Originado en las obras maestras de Studio Ghibli, el estudio japonés fundado por Hayao Miyazaki e Isao Takahata, este enfoque artístico —caracterizado por sus paisajes exuberantes, personajes entrañables y una sensibilidad única— ha explotado en popularidad gracias a las redes sociales y las nuevas tecnologías. Hoy no hay rincón de internet que no haya sido tocado por esta fiebre.
El «boom» comenzó a finales de 2024, cuando herramientas de inteligencia artificial como ChatGPT y Grok permitieron a usuarios comunes transformar selfies, memes y escenas cotidianas en imágenes que evocan la magia de películas como Mi vecino Totoro o El viaje de Chihiro.

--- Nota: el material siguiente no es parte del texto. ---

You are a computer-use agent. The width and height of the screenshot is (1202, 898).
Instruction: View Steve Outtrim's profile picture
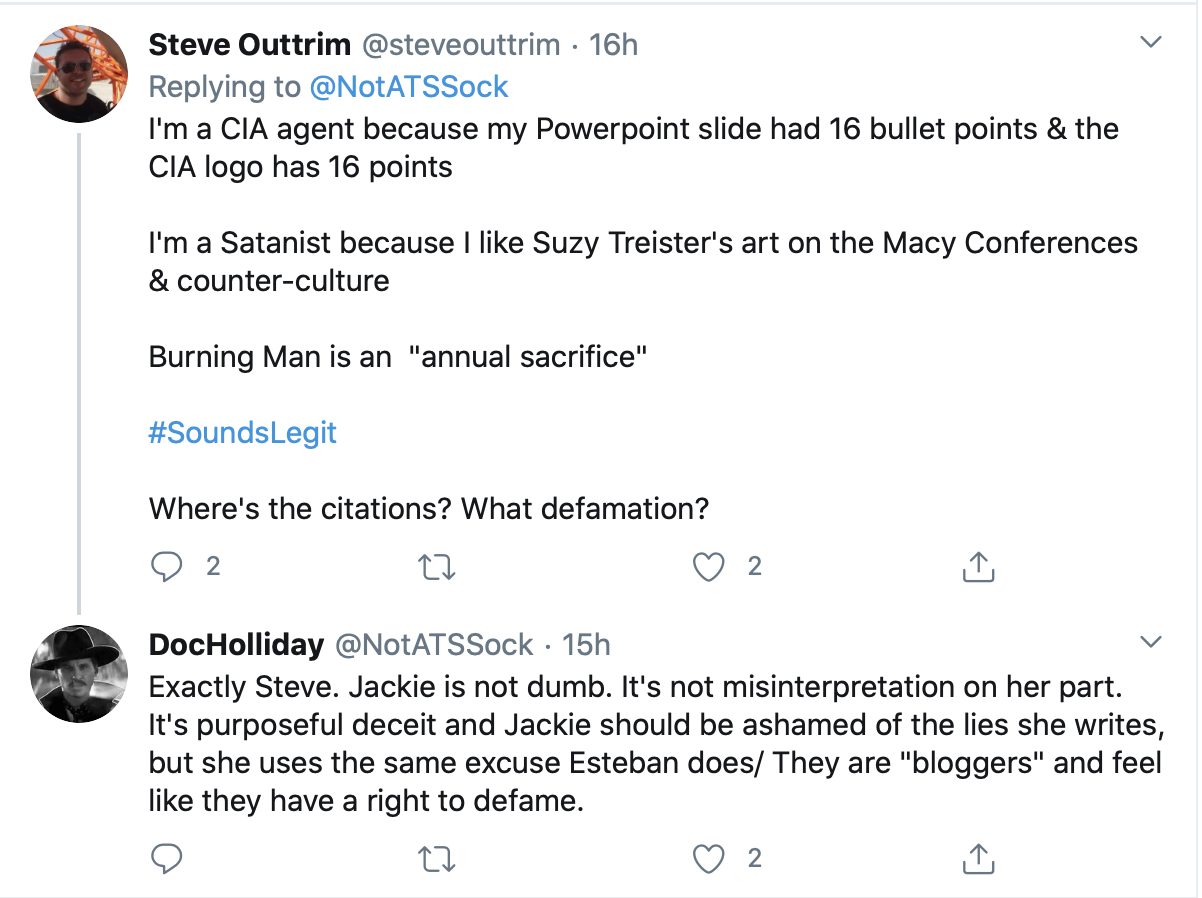(80, 73)
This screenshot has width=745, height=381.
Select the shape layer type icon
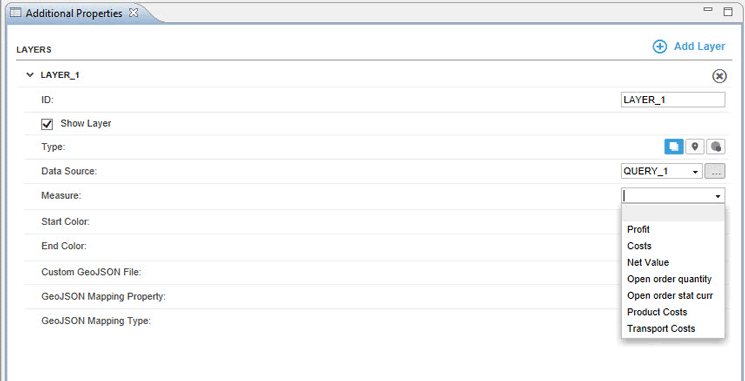tap(674, 147)
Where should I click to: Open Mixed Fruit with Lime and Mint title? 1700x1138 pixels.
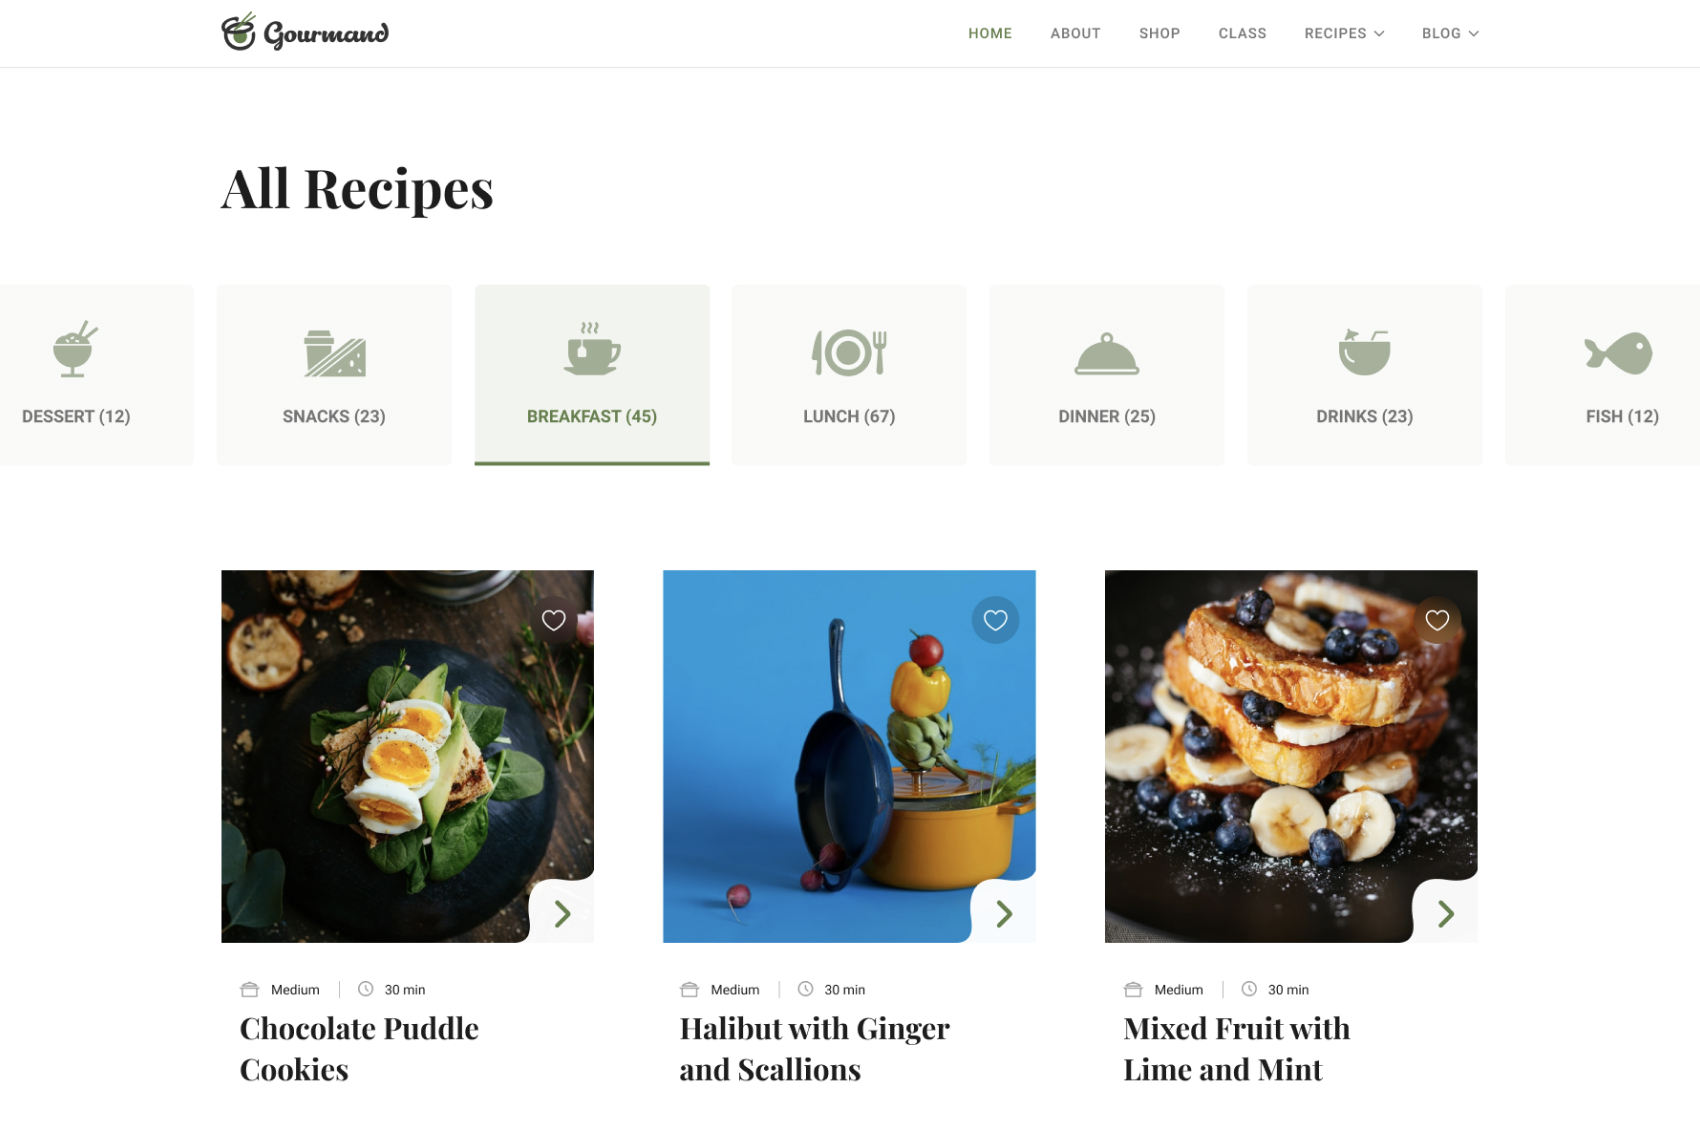pos(1236,1049)
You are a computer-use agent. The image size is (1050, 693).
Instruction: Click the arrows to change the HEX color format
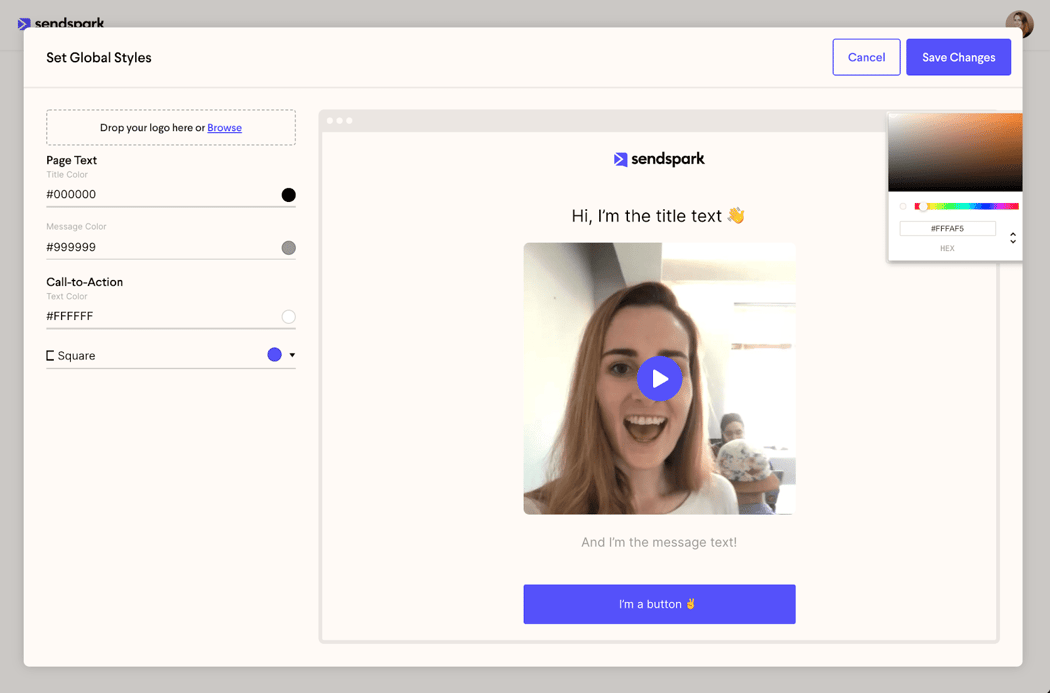[1013, 237]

Desde entonces, plataformas como X, Instagram y TikTok se han inundado de creaciones que imitan los colores cálidos, las líneas suaves y los fondos detallados del estilo Ghibli. Incluso figuras públicas y marcas han adoptado la tendencia: el Club América compartió ilustraciones de sus jugadores como personajes animados, mientras que cuentas oficiales como la de la Casa Blanca publicaron imágenes estilizadas de eventos políticos.
Expertos atribuyen este auge a una mezcla de nostalgia y accesibilidad. «El estilo Ghibli apela a una generación que creció con estas películas y ahora tiene herramientas para recrear ese mundo», explica Ana Morales, crítica de animación. Además, la facilidad de las IA para generar estas imágenes ha democratizado el arte, permitiendo que cualquiera, sin habilidades de dibujo, participe en la tendencia.
Sin embargo, este éxito no está exento de controversia, ya que el uso masivo del estilo plantea preguntas sobre originalidad y derechos de autor, temas que prometen mantener el debate vivo mientras el fenómeno sigue creciendo.